**Texto proporcionado**
Si lo que usted busca es conocer la personalidad secreta de una persona, antes de intentar hackearle la cuenta de Tinder, antes de pedirle a la Afip que revise sus cuentas bancarias o antes de pedirle a la CIA que le meta un dron por la ventana, vaya directo al lugar que lo revela todo: El botiquín del baño.
Si. Ese pequeño rincón con el que nos enfrentamos todas las mañanas no solo refleja en sus espejos nuestro rostro, las marcas de la almohada o algún mordisco escapado de una noche de pasión con una grande muzzarella en la cama. En su interior está, en muchos casos, hasta el árbol genealógico de una familia.
¿Quién no ha sucumbido ante la tentación de revisar el botiquín del baño en casa ajena? Porque el botiquín es como una caja fuerte sin cerradura de datos sobre el comportamiento humano. Esos tres prolijos espejos, que por más que intentes ponerlos en distintas posiciones, jamás te permitirán ver el grano ese que te está molestando en la espalda, son, al abrirlos, como el espejo de Alicia: te pueden transportar al país de las maravillas o de la decepción.
¿Será por el apuro matutino que las cosas que van a parar al botiquín, rara vez logran salir de allí? ¿Cómo es posible que todavía haya un rulero que no se usa desde 1967? ¿Por qué nadie lo saca de allí? ¿Será que los más jóvenes desconocen para qué sirve, y los mayores no se animan a tirarlo, por cábala?
¿Por qué guardamos curitas que de tan viejas ya han perdido el pegamento? ¿Para qué queremos esos repuestos de las maquinitas de afeitar que fueron descartados en su momento por carecer ya de filo? ¿Y por qué nadie ha limpiado, 5 años después, los restos de aquella araña que aplastaste con el frasco vacío de un perfume francés bagalleado por un amigo que viaja?
¿Qué extraña fuerza hace que permanezcan frasquitos de esmaltes de uñas resecos con colores que pasaron de moda en el ‘84? ¿Y los quita esmaltes? Frasquitos, ungüentos descoloridos que podrían haber sido para los labios, la piel o las hemorroides. No se sabrá jamás. Envases de agua oxigenada que si te cortás, en lugar de parar la sangre, te abren más la herida, gotas para los ojos, para los oídos, alguna dentadura postiza de un pariente que ya no está, pinzas para depilar más oxidadas que el casco del Titanic en el Mar del Norte, todo se va agolpando sin que nadie tenga el coraje de tirarlos al demonio.

**Consigna**
En el texto sobre el botiquín del baño, ¿con qué tipo de caja se compara el botiquín? Las entradas que vienen a continuación no tienen relación alguna con el texto.

**Entradas proporcionadas**
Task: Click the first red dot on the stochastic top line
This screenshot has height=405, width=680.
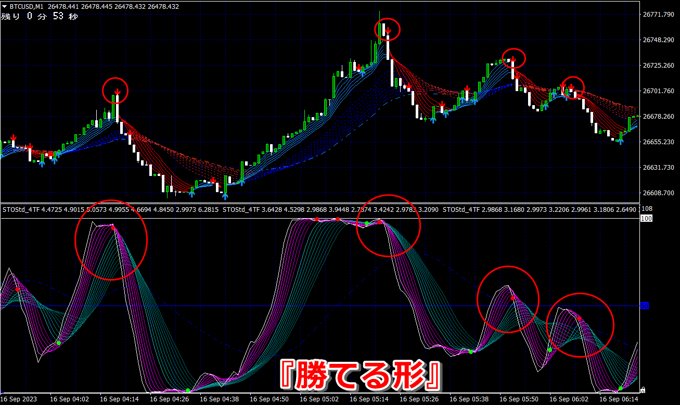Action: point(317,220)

--

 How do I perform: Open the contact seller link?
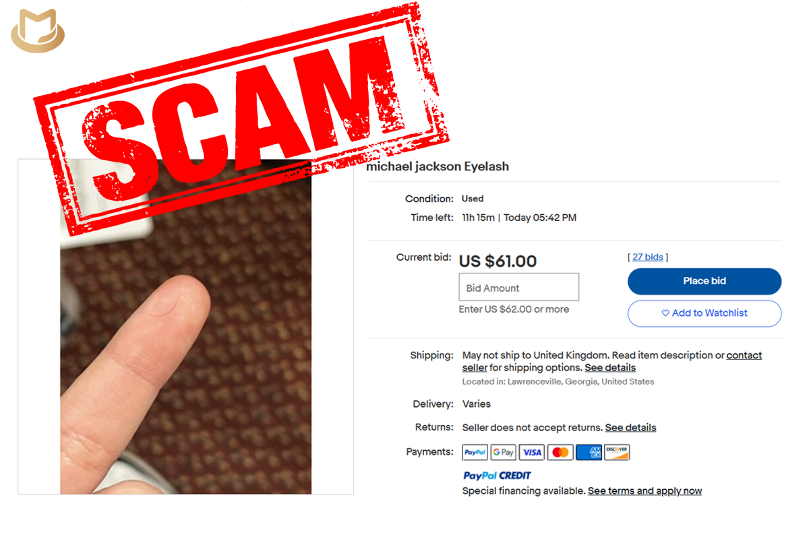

**Solución del ejercicio**
Con una caja fuerte sin cerradura de datos sobre el comportamiento humano.